LAWS(BOM)-1978-6-59

BIRU NANA KOLEKAR Vs. STATE OF MAHARASHTRA

Decided On June 19, 1978
Biru Nana Kolekar Appellant
V/S
STATE OF MAHARASHTRA Respondents

JUDGEMENT

(1.) HIS Lordship, after stating the facts of the case and dealing with points not relevant to this report, proceeded. In support of his defence that he had consumed medicinal preparation which resulted in high alcoholic level in the blood, the accused gave an explanation that he had consumed a medicine called 'Aminovin' which had been prescribed by his doctor for his stomach trouble. The doctor also was examined by the accused and he had deposed that he had in fact recommended this medicine for the accused on account of his stomach trouble. Mr. Rane suggested that the medicinal preparation consumed by the accused was covered by Section 24A of the Act and, therefore, he has discharged the burden which was placed upon him by Sub -section (2) of Section 66. With the end of showing this Mr. Rane referred to Section 6A of the Act. Sub -sections (1) to (6) of the said section provide for the manner in which the State Government may determine whether any medicinal or toilet preparation, amongst other, containing an article is fit for use as intoxicating liquor. Sub -section (7) of Section 6A says that until the State Government has determined as aforesaid any article mentioned in Sub -section (1) to be fit for use as intoxicating liquor, every such article shall be deemed to be unfit for such use. Section 24A provides that nothing in this Chapter, i.e. chapter III, of the Prohibition Act shall be deemed to apply to, among others, any medicinal preparation containing alcohol which is unfit for use as intoxicating liquor.

(2.) MR . Rane's argument was that the prosecution has not shown whether under Section 6A Aminovin has been, declared as an article fit for use as intoxicating liquor. If this is so, says Mr. Rane, the presumption under Sub -section (7) shall apply and the Aminovin shall be regarded as deemed to be unfit as an intoxicant within the meaning of Clause (2) of Section 24A. According to Mr. Rane, since Aminovin has not been declared as fit for use as intoxicating liquor and it is shown to have been consumed by the accused in the instant case, Section 24A makes Section 13 of the Act inapplicable and. therefore, no offence is committed punishable under Section 66(1)(b) of the Act.

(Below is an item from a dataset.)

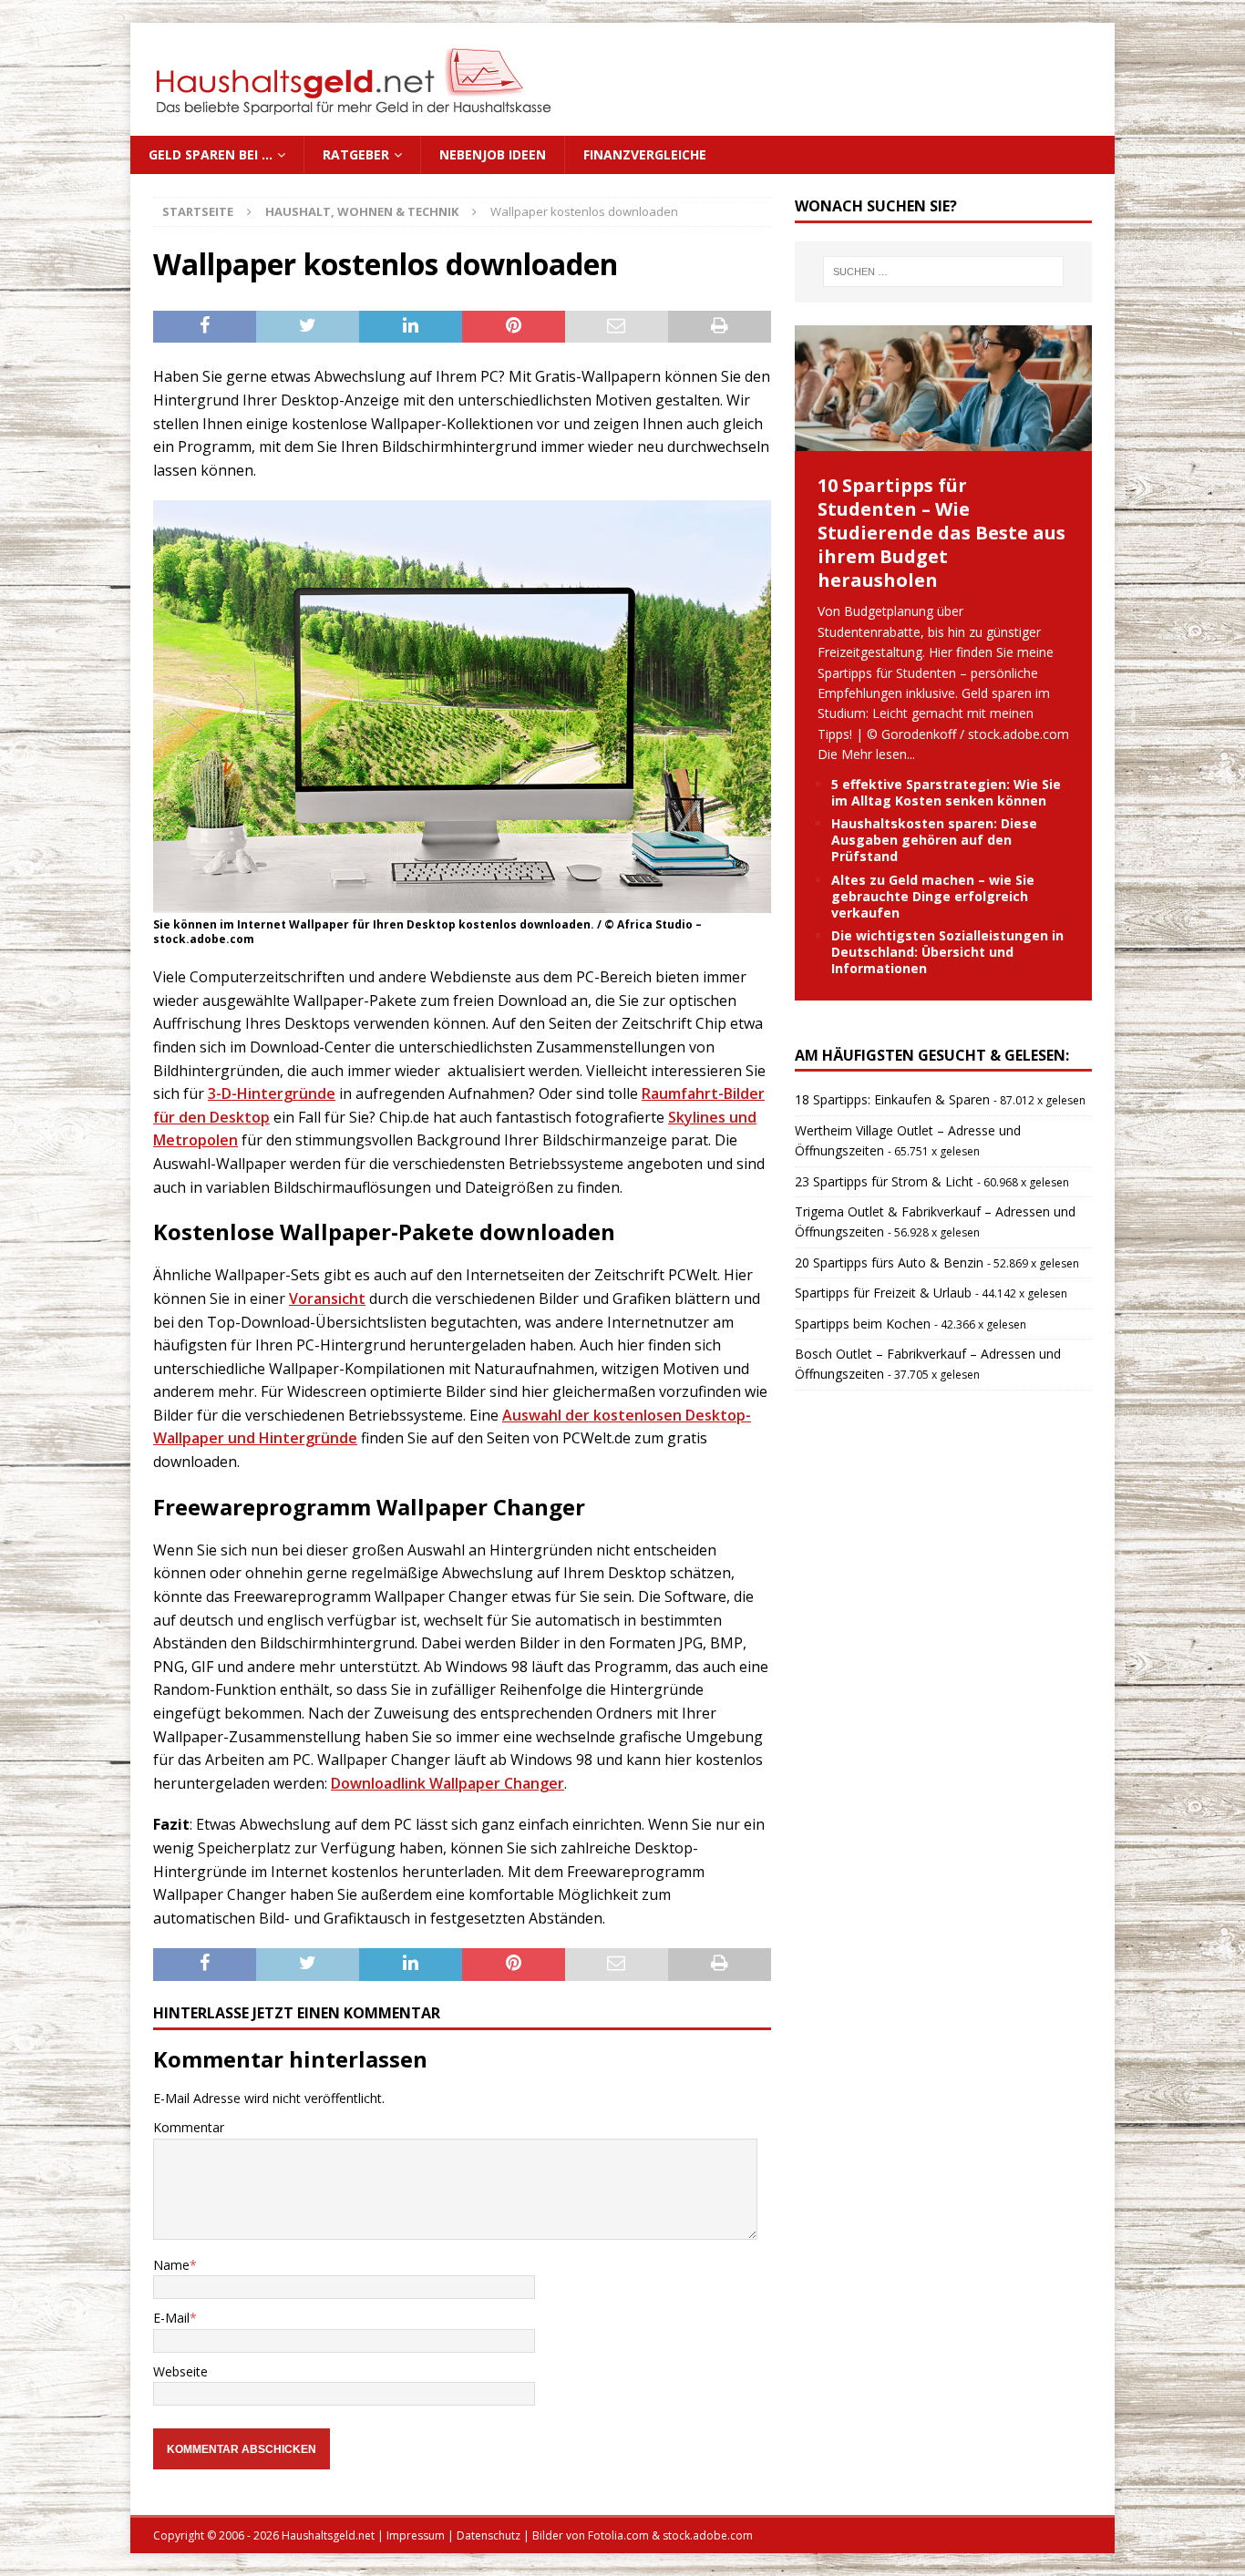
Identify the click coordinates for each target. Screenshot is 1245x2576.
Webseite (180, 2371)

(3.) SECTION 59A prohibits a manufacturer of an article mentioned in Section 24A from using alcohol in the manufacture of that article in quantity greater than what is necessary for the extraction or solution of the elements contained therein and for the preservation of the articles. It further provides that the case of manufacture of an article mentioned in Section 24A in which the alcohol is generated by a process of fermentation the amount of such alcohol shall not exceed 12 per cent, by volume. Aminovin alleged to have been consumed by the accused contains 20 per cent, of alcohol. It has not been shown by the accused that the alcohol to the extent of 20 per cent, of volume contained in the medicine alleged to have been consumed by him was not generated by the process of fermentation of alcohol, nor has it been shown by him that this alcohol if it is added by manufacturer is necessary for the extraction or solution of the contents therein and for the preservation of the article. Though, therefore, it could be contended on behalf of the accused that he consumed medicinal preparation which was unfit for being used as an intoxicant, he cannot be allowed to contend that he consumed something which was permitted by the Act. The burden of proving that he consumed an article permitted by the Act or he consumed an article, consumption of which was not prohibited by the Act has not been discharged by him.